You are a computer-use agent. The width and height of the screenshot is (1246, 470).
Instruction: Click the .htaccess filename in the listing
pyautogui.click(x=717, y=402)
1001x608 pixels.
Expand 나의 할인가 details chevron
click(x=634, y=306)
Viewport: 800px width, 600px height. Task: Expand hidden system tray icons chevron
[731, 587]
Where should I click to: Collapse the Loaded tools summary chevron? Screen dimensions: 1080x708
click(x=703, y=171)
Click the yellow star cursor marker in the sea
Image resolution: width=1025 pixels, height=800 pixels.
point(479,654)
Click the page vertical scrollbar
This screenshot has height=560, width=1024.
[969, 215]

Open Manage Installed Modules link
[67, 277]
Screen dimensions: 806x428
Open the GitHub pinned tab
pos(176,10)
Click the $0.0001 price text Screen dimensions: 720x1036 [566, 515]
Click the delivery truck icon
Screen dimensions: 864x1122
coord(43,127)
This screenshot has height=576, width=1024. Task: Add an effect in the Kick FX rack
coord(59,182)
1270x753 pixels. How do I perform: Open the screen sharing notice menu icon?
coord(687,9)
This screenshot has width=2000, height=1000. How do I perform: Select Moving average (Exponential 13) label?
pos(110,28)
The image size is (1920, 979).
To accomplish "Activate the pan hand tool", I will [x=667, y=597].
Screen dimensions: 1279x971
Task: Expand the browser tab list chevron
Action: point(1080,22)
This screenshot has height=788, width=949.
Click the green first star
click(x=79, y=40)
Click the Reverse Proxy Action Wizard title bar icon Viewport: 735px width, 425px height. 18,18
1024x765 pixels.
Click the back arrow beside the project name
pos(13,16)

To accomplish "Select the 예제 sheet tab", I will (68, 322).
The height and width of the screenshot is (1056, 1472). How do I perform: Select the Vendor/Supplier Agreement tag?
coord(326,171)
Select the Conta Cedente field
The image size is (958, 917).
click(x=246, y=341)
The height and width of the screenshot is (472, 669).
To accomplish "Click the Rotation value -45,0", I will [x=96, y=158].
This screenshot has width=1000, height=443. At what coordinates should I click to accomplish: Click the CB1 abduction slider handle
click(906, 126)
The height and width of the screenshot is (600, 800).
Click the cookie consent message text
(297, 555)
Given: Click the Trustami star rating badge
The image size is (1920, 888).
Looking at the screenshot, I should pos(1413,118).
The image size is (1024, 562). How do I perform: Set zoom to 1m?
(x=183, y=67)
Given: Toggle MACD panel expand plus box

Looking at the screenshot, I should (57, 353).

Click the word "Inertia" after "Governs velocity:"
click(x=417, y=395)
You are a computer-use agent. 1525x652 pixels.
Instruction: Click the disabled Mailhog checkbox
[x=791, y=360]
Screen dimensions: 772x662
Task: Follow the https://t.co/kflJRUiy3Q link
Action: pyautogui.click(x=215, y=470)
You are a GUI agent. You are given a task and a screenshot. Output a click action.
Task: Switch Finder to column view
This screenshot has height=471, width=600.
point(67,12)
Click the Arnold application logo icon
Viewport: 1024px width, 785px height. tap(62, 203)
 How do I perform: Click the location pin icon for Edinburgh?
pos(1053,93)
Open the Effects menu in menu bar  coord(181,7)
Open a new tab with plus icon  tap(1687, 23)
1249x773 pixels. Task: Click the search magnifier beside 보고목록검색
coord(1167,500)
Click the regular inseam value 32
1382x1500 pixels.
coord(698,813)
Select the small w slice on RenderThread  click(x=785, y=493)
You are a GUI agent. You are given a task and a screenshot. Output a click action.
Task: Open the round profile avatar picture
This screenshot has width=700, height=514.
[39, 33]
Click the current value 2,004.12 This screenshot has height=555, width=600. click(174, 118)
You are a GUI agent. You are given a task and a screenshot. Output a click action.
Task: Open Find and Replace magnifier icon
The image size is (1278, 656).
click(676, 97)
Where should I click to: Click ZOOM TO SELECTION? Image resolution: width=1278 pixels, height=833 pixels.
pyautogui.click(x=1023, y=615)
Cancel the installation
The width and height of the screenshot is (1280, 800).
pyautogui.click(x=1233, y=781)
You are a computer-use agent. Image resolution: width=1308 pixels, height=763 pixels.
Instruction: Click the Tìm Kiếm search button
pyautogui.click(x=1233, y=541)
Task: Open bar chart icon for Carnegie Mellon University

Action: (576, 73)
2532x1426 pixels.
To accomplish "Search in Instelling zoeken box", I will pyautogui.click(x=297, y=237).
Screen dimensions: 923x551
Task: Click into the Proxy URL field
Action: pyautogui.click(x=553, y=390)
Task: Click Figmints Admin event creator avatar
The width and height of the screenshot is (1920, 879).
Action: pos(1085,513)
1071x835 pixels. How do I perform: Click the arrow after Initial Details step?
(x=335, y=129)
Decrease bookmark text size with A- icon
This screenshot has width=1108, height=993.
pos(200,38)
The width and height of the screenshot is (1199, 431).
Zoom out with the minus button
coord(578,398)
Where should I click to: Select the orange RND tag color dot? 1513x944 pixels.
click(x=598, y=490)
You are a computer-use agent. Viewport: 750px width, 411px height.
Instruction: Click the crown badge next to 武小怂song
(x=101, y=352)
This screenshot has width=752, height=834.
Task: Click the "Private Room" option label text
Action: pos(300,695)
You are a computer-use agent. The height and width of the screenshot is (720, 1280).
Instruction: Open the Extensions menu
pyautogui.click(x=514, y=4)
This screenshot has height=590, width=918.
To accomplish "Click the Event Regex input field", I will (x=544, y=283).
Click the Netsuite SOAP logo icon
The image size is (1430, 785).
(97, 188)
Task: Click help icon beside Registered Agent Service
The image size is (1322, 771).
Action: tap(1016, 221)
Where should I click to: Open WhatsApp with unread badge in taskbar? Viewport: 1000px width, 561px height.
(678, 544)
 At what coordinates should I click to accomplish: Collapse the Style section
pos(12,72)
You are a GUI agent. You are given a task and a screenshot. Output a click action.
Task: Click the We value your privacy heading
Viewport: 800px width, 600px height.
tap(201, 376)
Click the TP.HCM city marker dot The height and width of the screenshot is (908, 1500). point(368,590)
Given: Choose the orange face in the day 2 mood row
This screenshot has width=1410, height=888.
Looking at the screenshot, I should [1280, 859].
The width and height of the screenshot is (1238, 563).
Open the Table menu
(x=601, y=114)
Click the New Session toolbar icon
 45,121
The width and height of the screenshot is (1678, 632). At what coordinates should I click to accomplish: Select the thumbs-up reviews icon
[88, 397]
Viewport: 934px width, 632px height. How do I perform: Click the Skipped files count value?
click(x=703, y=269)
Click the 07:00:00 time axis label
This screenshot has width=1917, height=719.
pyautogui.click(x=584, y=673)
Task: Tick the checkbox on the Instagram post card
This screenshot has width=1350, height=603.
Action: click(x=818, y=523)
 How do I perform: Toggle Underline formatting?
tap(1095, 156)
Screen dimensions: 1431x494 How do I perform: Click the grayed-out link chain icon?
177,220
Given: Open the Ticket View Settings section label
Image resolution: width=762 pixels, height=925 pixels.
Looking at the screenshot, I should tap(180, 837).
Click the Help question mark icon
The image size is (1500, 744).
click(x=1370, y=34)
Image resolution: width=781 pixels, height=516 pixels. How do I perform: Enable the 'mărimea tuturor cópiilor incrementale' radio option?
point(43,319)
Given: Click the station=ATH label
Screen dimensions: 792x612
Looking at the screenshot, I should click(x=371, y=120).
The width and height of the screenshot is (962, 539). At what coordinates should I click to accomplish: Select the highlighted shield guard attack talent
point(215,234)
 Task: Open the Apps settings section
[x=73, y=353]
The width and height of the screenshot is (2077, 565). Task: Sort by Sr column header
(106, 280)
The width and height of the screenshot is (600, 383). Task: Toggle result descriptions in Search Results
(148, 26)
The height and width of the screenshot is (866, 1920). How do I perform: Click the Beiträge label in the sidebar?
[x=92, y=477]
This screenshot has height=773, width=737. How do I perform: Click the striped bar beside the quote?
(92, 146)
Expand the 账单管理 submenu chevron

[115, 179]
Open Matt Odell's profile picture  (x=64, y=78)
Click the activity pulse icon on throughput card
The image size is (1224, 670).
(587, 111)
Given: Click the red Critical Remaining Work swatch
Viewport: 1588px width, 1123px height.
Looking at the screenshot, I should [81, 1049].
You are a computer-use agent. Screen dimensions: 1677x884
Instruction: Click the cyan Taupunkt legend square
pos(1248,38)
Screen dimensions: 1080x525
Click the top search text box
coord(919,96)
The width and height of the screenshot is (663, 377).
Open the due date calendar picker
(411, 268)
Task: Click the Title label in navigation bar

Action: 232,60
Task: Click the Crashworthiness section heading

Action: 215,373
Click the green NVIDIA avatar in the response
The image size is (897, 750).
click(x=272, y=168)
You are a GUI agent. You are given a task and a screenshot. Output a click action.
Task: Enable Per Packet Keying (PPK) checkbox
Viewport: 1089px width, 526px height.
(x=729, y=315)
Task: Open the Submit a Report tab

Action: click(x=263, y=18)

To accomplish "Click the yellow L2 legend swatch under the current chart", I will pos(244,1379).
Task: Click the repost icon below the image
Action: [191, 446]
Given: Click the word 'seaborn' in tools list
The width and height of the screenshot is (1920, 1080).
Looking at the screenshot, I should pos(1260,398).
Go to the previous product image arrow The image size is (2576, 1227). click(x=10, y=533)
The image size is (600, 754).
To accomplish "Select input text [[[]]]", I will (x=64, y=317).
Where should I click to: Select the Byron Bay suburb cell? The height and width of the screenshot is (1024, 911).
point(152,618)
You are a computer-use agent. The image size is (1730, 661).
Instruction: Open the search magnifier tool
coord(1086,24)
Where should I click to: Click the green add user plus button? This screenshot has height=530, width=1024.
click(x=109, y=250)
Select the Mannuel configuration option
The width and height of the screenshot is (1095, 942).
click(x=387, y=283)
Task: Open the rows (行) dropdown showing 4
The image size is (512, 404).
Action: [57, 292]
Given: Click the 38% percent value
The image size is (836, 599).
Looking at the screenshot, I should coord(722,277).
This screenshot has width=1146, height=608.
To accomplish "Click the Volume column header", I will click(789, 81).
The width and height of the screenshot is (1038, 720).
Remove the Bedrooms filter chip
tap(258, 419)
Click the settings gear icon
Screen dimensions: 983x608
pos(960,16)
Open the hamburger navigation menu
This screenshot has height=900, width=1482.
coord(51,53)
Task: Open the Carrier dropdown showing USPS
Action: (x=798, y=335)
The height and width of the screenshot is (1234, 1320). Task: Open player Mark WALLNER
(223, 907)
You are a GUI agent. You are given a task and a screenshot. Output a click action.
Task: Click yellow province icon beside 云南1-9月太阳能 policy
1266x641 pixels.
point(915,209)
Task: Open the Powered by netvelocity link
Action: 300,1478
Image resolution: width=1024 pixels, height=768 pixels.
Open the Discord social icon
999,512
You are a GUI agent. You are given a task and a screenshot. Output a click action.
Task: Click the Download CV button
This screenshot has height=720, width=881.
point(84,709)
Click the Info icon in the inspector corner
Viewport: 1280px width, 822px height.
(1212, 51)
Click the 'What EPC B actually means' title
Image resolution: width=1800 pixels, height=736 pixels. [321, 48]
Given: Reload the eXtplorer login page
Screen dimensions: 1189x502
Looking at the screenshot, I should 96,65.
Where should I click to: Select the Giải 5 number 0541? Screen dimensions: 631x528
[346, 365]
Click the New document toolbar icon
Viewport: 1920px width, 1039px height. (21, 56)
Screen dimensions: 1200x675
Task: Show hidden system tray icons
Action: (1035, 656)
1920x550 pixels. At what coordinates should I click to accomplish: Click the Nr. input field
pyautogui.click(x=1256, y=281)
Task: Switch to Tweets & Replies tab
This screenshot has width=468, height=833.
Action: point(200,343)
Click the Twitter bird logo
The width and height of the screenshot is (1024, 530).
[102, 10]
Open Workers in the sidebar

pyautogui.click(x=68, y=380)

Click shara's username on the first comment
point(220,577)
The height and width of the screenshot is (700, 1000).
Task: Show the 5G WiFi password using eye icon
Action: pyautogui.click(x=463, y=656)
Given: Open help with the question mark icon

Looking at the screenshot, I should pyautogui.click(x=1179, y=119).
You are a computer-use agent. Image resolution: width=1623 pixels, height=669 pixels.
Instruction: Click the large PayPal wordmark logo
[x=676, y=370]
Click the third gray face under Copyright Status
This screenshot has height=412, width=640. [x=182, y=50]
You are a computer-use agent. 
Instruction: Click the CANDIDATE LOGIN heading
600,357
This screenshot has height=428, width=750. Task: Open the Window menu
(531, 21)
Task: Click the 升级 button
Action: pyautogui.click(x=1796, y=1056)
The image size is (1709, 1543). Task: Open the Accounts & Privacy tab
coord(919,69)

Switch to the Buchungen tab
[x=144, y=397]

= What to produce =
The answer must be every line of the records above that holds the word "profile".

= Solved exercise =
Task: Open the round profile avatar picture
Open Matt Odell's profile picture  (x=64, y=78)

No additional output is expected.